May 24, 2012 (10:04 am)
What's doubly bizarre is that this model is expensive not because it is rare in itself but because it's in a rare color. Is this for real? I can't imagine someone spending that much for a production glitch.
#297 of 366 Re: . [Mr_Shiftright]
by fintail
May 24, 2012 (11:04 am)
For toys like this, variations are the rarity, primarily paint and wheels. A normal yellow mint in box version of that car would be lucky to hit 1% of the value of the red car.
May 24, 2012 (12:05 pm)
this sounds like the tulip bubble all over again. One day, a group of people are going to wake up, point to that little yellow toy, and say: "Wait a minute, this isn't worth $10,000!"
And suddenly, it won't be.
#299 of 366 Re: . [Mr_Shiftright]
by fintail
May 24, 2012 (12:47 pm)
Actually, I suspect that car was worth more 20 years ago than now - the internet redefined the market for most collectors, bringing once unknown items out of closets and attics for the world to see. All it takes is two fanatics.
May 24, 2012 (1:46 pm)
True--for something this esoteric--something that has no inherent value--you need a very trained and knowledgable audience. If it were a real car, or a work of art, well at least that would always be there no matter what anyone thought...but with this, if the audience grows gray and goes away, I don't see the next generation taking this up, at least not at these prices.
I suppose it's like comic books--but I think comic books have a much wider fan base...dunno...

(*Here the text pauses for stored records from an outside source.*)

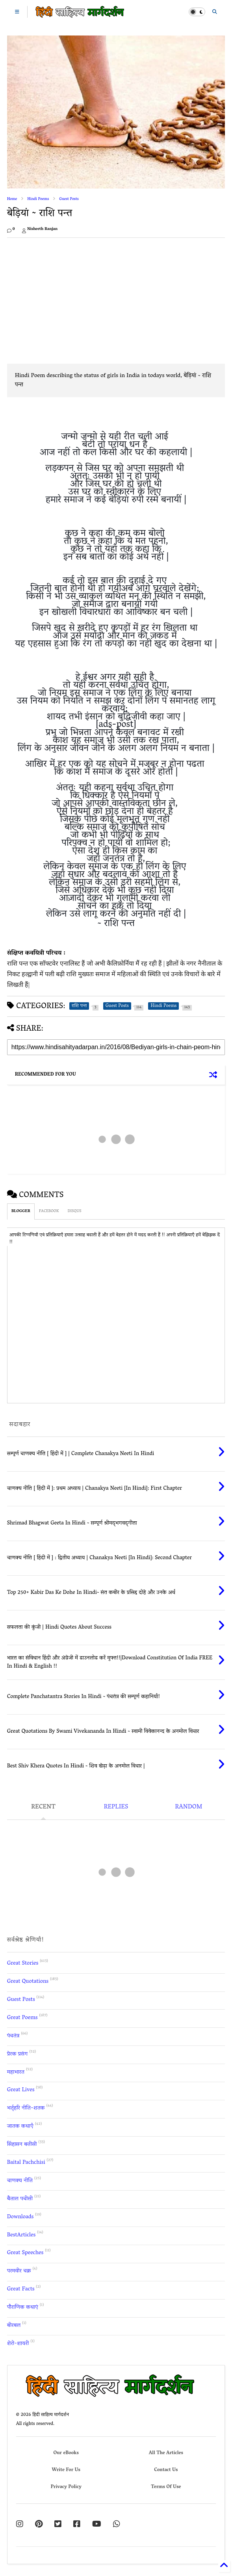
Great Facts (21, 2289)
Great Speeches (25, 2253)
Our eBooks (66, 2453)
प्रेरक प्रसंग (17, 2054)
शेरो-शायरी (18, 2344)
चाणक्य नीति (20, 2181)
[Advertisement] (73, 299)
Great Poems (22, 2018)
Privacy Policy (65, 2487)
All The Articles (166, 2453)
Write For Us (66, 2470)
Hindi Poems (38, 199)
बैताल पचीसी (20, 2199)
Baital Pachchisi (26, 2163)
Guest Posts (68, 199)
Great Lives (21, 2090)
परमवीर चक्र (19, 2271)
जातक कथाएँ (20, 2126)
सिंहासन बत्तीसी (22, 2144)
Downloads (20, 2217)
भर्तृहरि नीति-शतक (26, 2108)
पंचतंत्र (13, 2036)
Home (12, 199)
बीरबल (13, 2325)
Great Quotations (27, 1981)
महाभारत (15, 2072)
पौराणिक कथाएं (22, 2307)
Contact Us (166, 2470)
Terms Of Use (166, 2487)
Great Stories (23, 1963)
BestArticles (21, 2235)
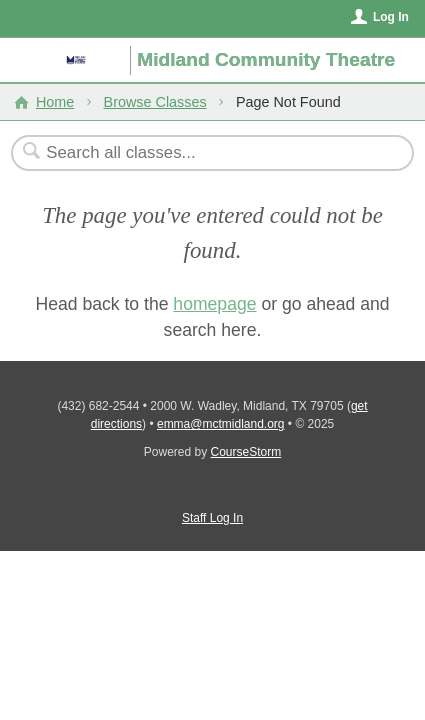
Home (55, 102)
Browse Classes (155, 102)
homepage (214, 304)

#301 of 366 Re: . [Mr_Shiftright]
by texases
May 24, 2012 (2:09 pm)
I'f I'm spending $900 on a car model, it's going to be one of those super-detailed ones, or maybe three of them...
#302 of 366 Re: . [Mr_Shiftright]
by fintail
May 24, 2012 (2:41 pm)
That will eventually be the undoing of the market - when the boomers start kicking off. I don't see many under 40 collecting 50s-60s era toy cars. The next generations won't have the nostalgia nor the disposable income. But, they aren't too old yet, so there will be a few decades of stable prices for vintage diecast.

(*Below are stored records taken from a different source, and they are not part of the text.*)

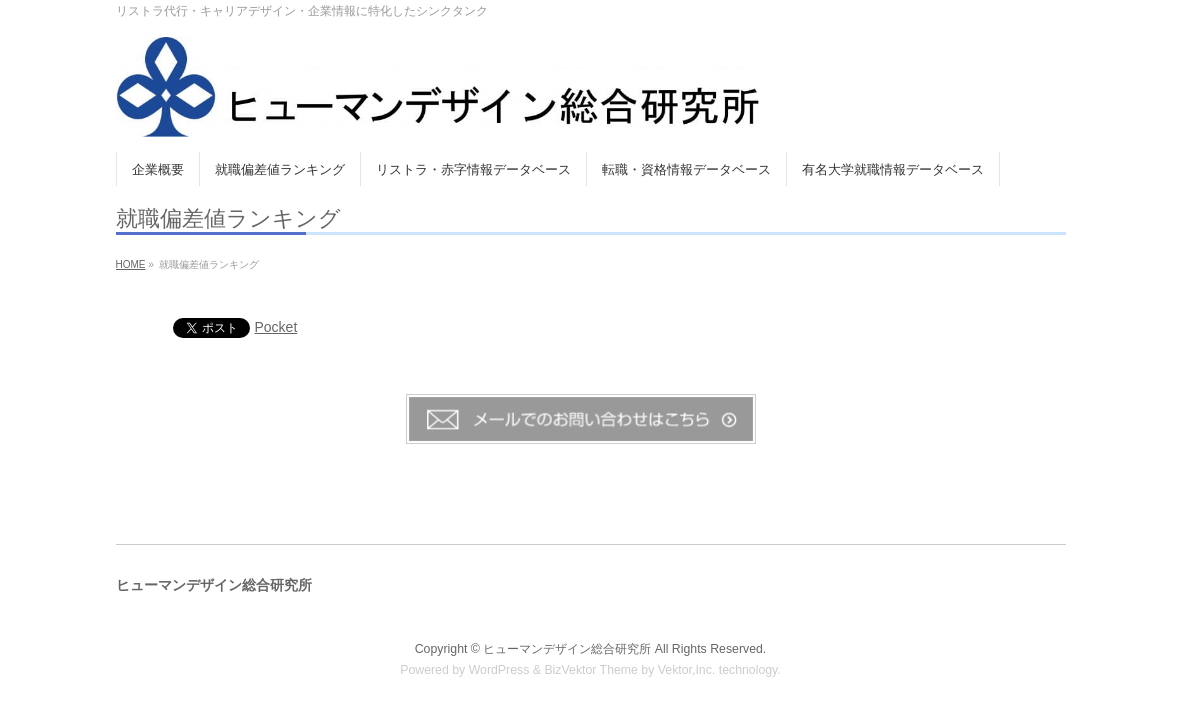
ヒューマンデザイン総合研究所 (567, 649)
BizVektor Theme (591, 670)
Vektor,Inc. (687, 670)
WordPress (499, 670)
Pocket (276, 327)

I think the fan base might be larger than comic books, as it is global - people collect the toys in Asia, Europe, and the Americas. I don't see it acting like modern baseball cards, which are worthless now.
#303 of 366 Re: . [texases]
by fintail
May 24, 2012 (2:42 pm)
These are meant more as old toys than scale models, sentimental objects. Still...I have a hard time at the $100 level, not to mention 10 or 50 times that.